(This post grew out of an old conversation with Wei Dai.)
Imagine a person sitting in a room, communicating with the outside world through a terminal. Further imagine that the person knows some secret fact (e.g. that the Moon landings were a hoax), but is absolutely committed to never revealing their knowledge of it in any way.
Can you, by observing the input-output behavior of the system, distinguish it from a person who doesn't know the secret, or knows some other secret instead?
Clearly the only reasonable answer is "no, not in general".
Now imagine a person in the same situation, claiming to possess some mental skill that's hard for you to verify (e.g. visualizing four-dimensional objects in their mind's eye). Can you, by observing the input-output behavior, distinguish it from someone who is lying about having the skill, but has a good grasp of four-dimensional math otherwise?
Again, clearly, the only reasonable answer is "not in general".
Now imagine a sealed box that behaves exactly like a human, dutifully saying things like "I'm conscious", "I experience red" and so on. Moreover, you know from trustworthy sources that the box was built by scanning a human brain, and then optimizing the resulting program to use less CPU and memory (preserving the same input-output behavior). Would you be willing to trust that the box is in fact conscious, and has the same internal experiences as the human brain it was created from?

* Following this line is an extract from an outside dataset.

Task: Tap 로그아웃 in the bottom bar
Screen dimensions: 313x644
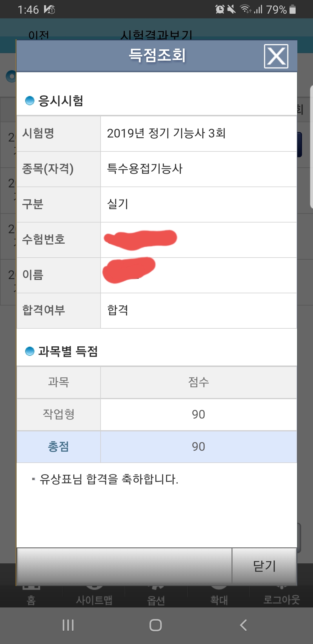Action: click(x=281, y=599)
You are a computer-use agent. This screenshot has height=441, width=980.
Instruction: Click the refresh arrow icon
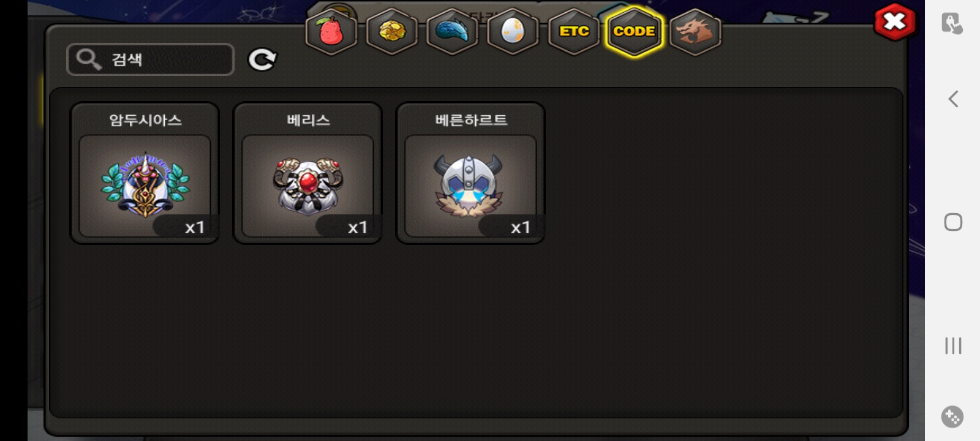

A philosopher believing in computationalism would emphatically say yes. But considering the examples above, I would say I'm not sure! Not at all!
You said:
I'm trying to show that's not good enough. Seeing red isn't the same as claiming to see red, feeling pain isn't the same as claiming to feel pain, etc. There are morally relevant facts about agents that aren't reducible to their behavior. Each behavior can arise from multiple internal experiences, some preferable to others. Humans can sometimes infer each other's experiences by similarity, but that doesn't work for all possible agents (including optimized uploads etc) that are built differently from humans. FAI needs to make such judgments in general, so it will need to understand how internal experience works in general. Otherwise we might get a Disneyland with no children, or with suffering children claiming to be happy. That's the point of the post.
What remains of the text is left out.